Mediated during shock or hypovolaemia with a low BP by beta-adrenoreceptor and ATII

Question 28

How is the response mediated by HIF-2 different to the response mediated by ATII?

Answer 28

During shock the aim is to increase volume to raise BP but it is slow and is not effective for acute shock.

Question 29

What is the purpose of administering an anti-apoptotic agent?

Answer 29

To ensure that all EPO progenitor cells survive to increase production.

Question 30

What is the mechanism of action of EPO?

Answer 30

EPO binds to receptors in the BM to increase the production of proerythroblasts. The EPO receptor activates JAK2 TK to activate the intracellular pathways Ras/MAP and STAT TF.

Question 31

What does low EPO receptor expression lead to?

Answer 31

Higher EPO concentration as EPO binding is irreversible as the receptors are internalised and removed from circulation. Therefore more EPO is needed to increase the chance of binding to the remaining receptors

Question 32

What may renal failure present with due to its endocrine functions?

Answer 32

ANAEMIA (normochromic normocytic)

Low 1,25 vitD (loss of conversion and diet restrictions)

Question 33

Why doesn’t polycystic KD present with anaemia?

Answer 33

If enough parenchyma remains, EPO production is not lost as there is sufficient mesangial cells to continue producing.

Question 34

What is used to treat RF anaemia?

Answer 34

EPO analogues. They are modified to extend the half life via glycosylation

Question 35

Why is EPO abused in sport?
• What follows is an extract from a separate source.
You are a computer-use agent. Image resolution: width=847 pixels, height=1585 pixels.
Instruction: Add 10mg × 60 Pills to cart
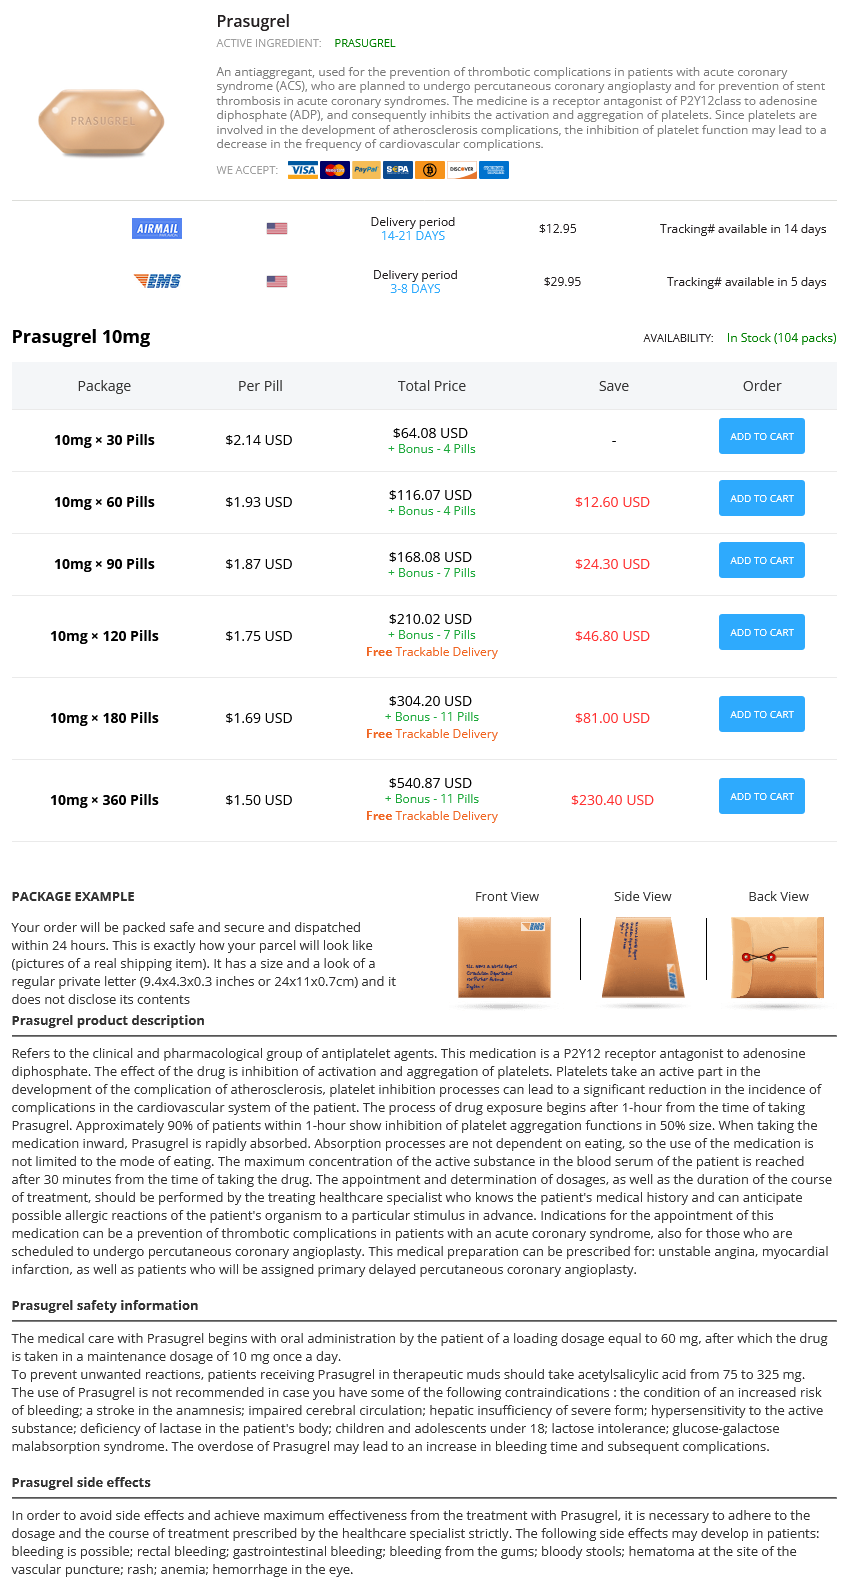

What is the risk?

Answer 35

Used to increase endurance but carries an increases risk of thrombosis and reduced flow due to the increased haematocrit and viscosity.

Question 36

What is the role of the kidney in Vit D production?

Answer 36

Vit D from sun or diet is converted to 25 vitD in the liver and then to its active 1,25 vitD in the kidney.

Question 37

What controls Vit D activation in the kidney?

Answer 37

PTH stimulates

Calcitonin inhibits

Question 38

What is the effect of active vitD on the body?

Answer 38

Increases Ca and phosphate absorption in the small intestine and reduces excretion.

Question 39

Why can 25 vitD supplements be given to a pt with RF?

Answer 39

There are extrarenal areas in the body that have vitD hydroxylation functions

Question 40

What role does the renal system play in RAAS?

Answer 40

RENIN is secreted into the circulation from JG cells, upon a fall in BP. Acts at a distance to increase BP by vasoconstriction, increasing cortisol and aldosterone for Na and water retention.